-- Opening Marker --

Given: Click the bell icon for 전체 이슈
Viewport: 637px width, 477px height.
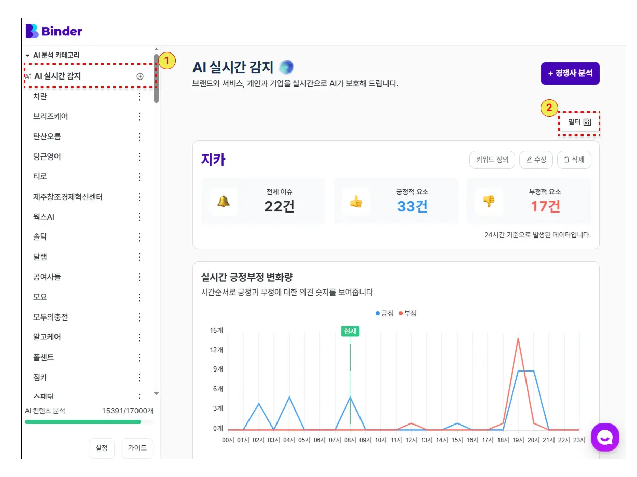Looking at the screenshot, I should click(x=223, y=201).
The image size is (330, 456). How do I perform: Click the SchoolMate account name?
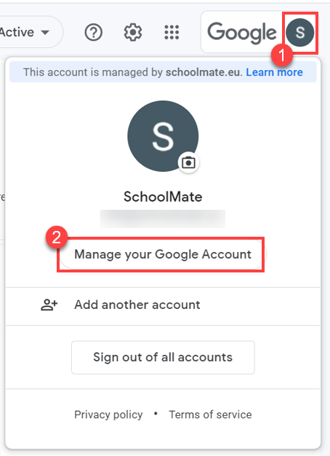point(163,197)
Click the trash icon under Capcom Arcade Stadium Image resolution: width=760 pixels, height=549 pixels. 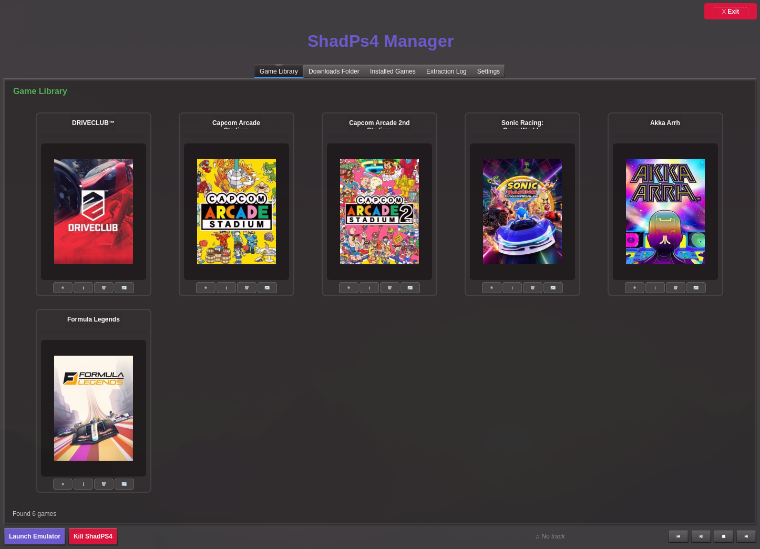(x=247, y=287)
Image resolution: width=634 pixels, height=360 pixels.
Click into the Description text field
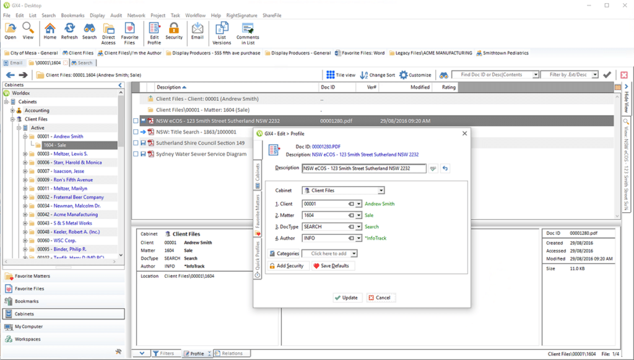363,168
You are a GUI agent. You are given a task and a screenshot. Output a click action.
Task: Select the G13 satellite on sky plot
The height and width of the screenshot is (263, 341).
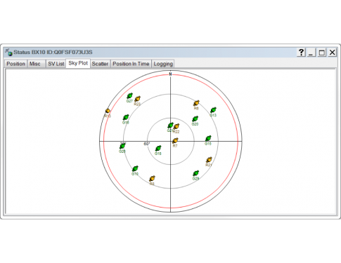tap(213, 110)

-- Closing Marker --

_Your objective_
Which lines run from the one holding "Image resolution: width=634" through the end of the records? Reproduce them word for word, both ends included, with no pictures.

_Answer area_
Image resolution: width=634 pixels, height=360 pixels.
Click into the Description text field
363,168
You are a GUI agent. You are given a task and a screenshot. Output a click action.
Task: Select the G13 satellite on sky plot
The height and width of the screenshot is (263, 341).
tap(213, 110)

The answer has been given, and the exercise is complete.